◆ Apply what you read ◆
1. Retype the passage on USB cyberattacks from "A cyberattack via" up to and including "through USB interface.".
2. Summarize the passage on USB cyberattacks in two sentences.
3. Proceed with the passage on USB cyberattacks from where it stops.

◆ Document section ◆
################

A cyberattack via a USB interface
Proper extended detection and response solution (XDR) with proper USB device control can help organisations make their IT systems more resistant to infection through USB interface.
It is well known that a system’s endpoints in an organisation are the most vulnerable to malware attacks. There is often a lack of knowledge about different attack scenarios, therefore employees in an organization rarely know how easily they can become a target for cyberattack via manipulated USB interface. These include USB memory sticks/flash drives, charging cables, gadgets, and network adapters.
Infected firmware in USB devices
The perfidious thing about cyberattacks made via USB interfaces is the type of infection: The malware is often hidden directly in the firmware of the USB interface and there is no need for an infected file on the USB device. The malware is simply executed when the respective USB device is plugged in, where virus scanners and firewalls are unable to register or prevent the attack. It is also possible to set the firmware so that the attack does not start until a later time. Regardless of which time is set, it may be subsequently possible to carry out attacks with simulated keyboard input, listen in on network traffic, or redirect it. This way, security policies can be deactivated, or remote accesses can be started. Criminals can get to organization data quickly and easily, cause deliberate damage, or prepare further attacks. There is no longer a need to crack a firewall.

################

◆ Source data ◆
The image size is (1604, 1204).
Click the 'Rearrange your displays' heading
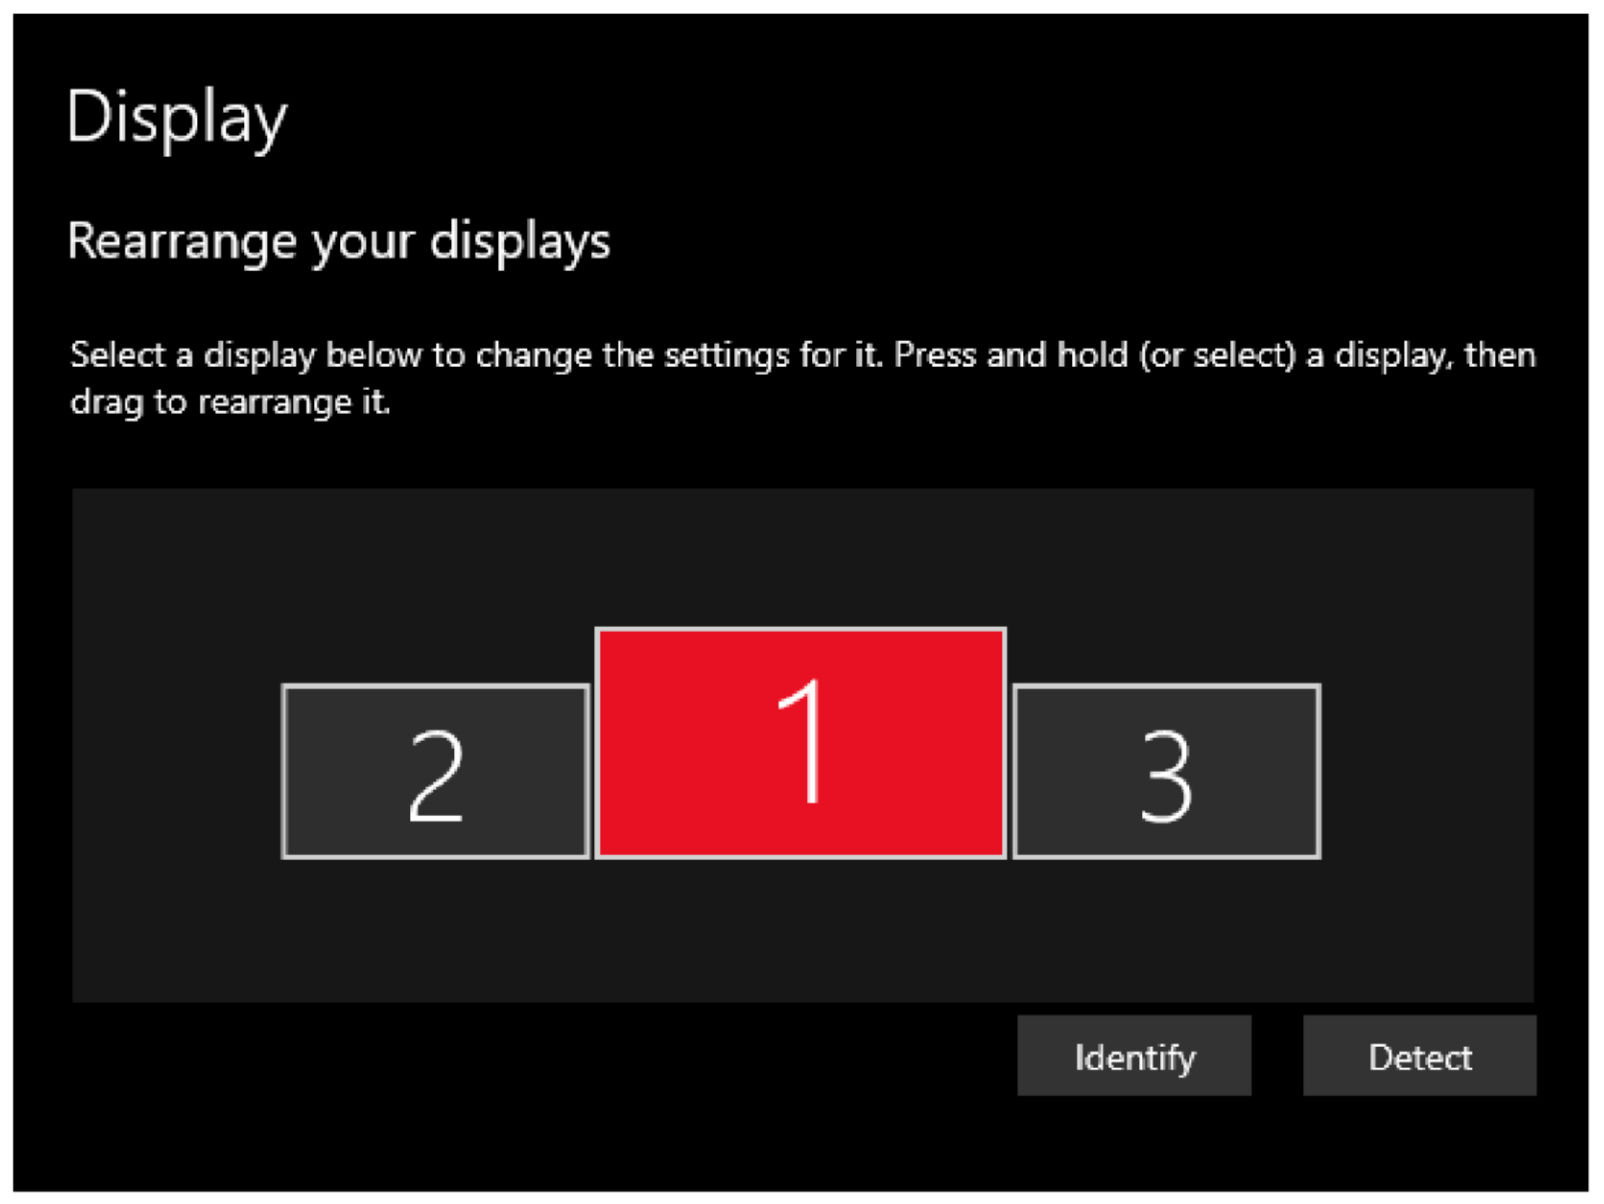[x=338, y=241]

################

◆ Exercise answers ◆
1.
A cyberattack via a USB interface
Proper extended detection and response solution (XDR) with proper USB device control can help organisations make their IT systems more resistant to infection through USB interface.

2. Manipulated USB devices such as memory sticks, charging cables, gadgets, and network adapters can be used to attack an organization's endpoints, and employees rarely know how easily this can happen. The malware is often hidden in the device's firmware and runs when the device is plugged in, so virus scanners and firewalls cannot register or prevent it, and attackers can then simulate keyboard input, listen in on or redirect network traffic, deactivate security policies, or start remote access.

3.
If employees are targeted as attack vectors, this not only poses a problem for the organisation's IT; The associated stress and strain on employees should also be taken seriously. Nobody can expect the employees to take full care of IT security, but they just cannot simply avoid the respective risks. An employee who has accidentally caused damage will usually not get away unscathed.
Security for organisations of all sizes
As company networks are often affected by security vulnerabilities, organisations of all sizes should take the necessary precautions to protect their employees and their own network. Cybersecurity should, wherever possible, be automated and centralized as part of a comprehensive security concept.
Tips to avoid USB cyberattacks
- The first thing to do is to identify the locations at which data is handled, check how the data is used, and check which USB and storage devices and which data transfers to or from these devices could pose a security risk.
- It is advisable to block or filter access for devices, media, and interfaces with a higher risk.
- It is even better to only allow access to USB devices that have been purchased, checked, and approved by the IT department.
- Critical data with sensitive information should never by stored on unsafe devices. If no other option is available, encryption should be used at the very least.
- Data transfer anomalies should be detected, reported, and blocked in an automated manner. If malicious code is discovered, this must be blocked as swiftly as possible using post-infection measures.
- To ensure traceability in accordance with EU GDPR, it is essential to log all data transfers.
Proper extended detection and response solution (XDR) with proper USB device control can help organisations make their IT systems more resistant to infection through USB interface. XDR solutions provide automated detection and combating of malware. In this case, there is no need for IT staff to intervene manually.